Ce désengagement silencieux est difficile à détecter si les managers n’ont pas développé une relation de proximité avec leurs équipes et si les outils de pilotage se limitent aux indicateurs de performance quantitatifs. Une réorganisation qui dégrade la qualité du dialogue managérial crée donc un angle mort précisément au moment où la vigilance devrait être maximale.

Les indicateurs à surveiller en priorité pendant la transition

Certains signaux méritent une attention particulière dès les premières semaines de la réorganisation. L’absentéisme court, la baisse de participation aux réunions d’équipe, la multiplication des demandes de mobilité interne ou la fréquence des entretiens individuels demandés spontanément sont autant d’indicateurs précurseurs à ne pas négliger. De même, une hausse des mises à jour de profils LinkedIn chez des collaborateurs clés est un signal que le marché des ressources humaines a appris à lire avant de nombreuses directions.

Ce que les dirigeants peuvent faire concrètement pour inverser la tendance

Anticiper et piloter la communication avant l’annonce officielle

La communication autour d’une réorganisation doit être pensée comme un projet à part entière, avec une séquence, des messages adaptés à chaque population et des relais identifiés à tous les niveaux hiérarchiques. Il ne s’agit pas de tout dire immédiatement, mais de donner des repères clairs sur le calendrier, les critères de décision et les instances auxquelles les collaborateurs peuvent s’adresser.

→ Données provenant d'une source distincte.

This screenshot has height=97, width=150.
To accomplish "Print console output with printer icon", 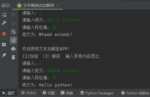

Communiquer tôt sur ce que l’on sait, et reconnaître explicitement ce que l’on ne sait pas encore, est souvent plus rassurant qu’une communication lissée qui cherche à minimiser les incertitudes. Les collaborateurs sont suffisamment matures pour distinguer une direction qui maîtrise son processus d’une direction qui cherche à gagner du temps.

Protéger les managers intermédiaires pour préserver les équipes

Investir dans l’accompagnement des managers de proximité pendant une réorganisation n’est pas un luxe : c’est une condition de succès. Les doter d’une clarté sur leur propre situation avant de les placer en position de rassurer leurs équipes est un prérequis non négociable. Des ateliers de préparation au changement, un accès facilité à la direction et des espaces d’expression dédiés leur permettent d’endosser leur rôle de relais avec beaucoup plus d’efficacité.

Traiter la rétention des talents critiques comme une priorité stratégique

Toutes les entreprises n’ont pas les mêmes moyens, mais toutes peuvent identifier les collaborateurs dont le départ aurait un impact disproportionné sur la performance ou sur la dynamique de l’équipe. Une attention individualisée portée à ces profils, avant même que les signaux d’alerte apparaissent, est la stratégie de rétention la plus efficace qui soit. Cela peut prendre la forme d’un entretien de repositionnement, d’une clarification du rôle dans la nouvelle organisation ou d’une visibilité donnée sur les perspectives de développement à moyen terme.

Une réorganisation bien conduite peut, paradoxalement, renforcer l’engagement des équipes si elle est portée avec cohérence, transparence et attention au facteur humain. Le turnover post-restructuration n’est pas une conséquence inévitable du changement : il est le reflet de la qualité avec laquelle ce changement a été piloté.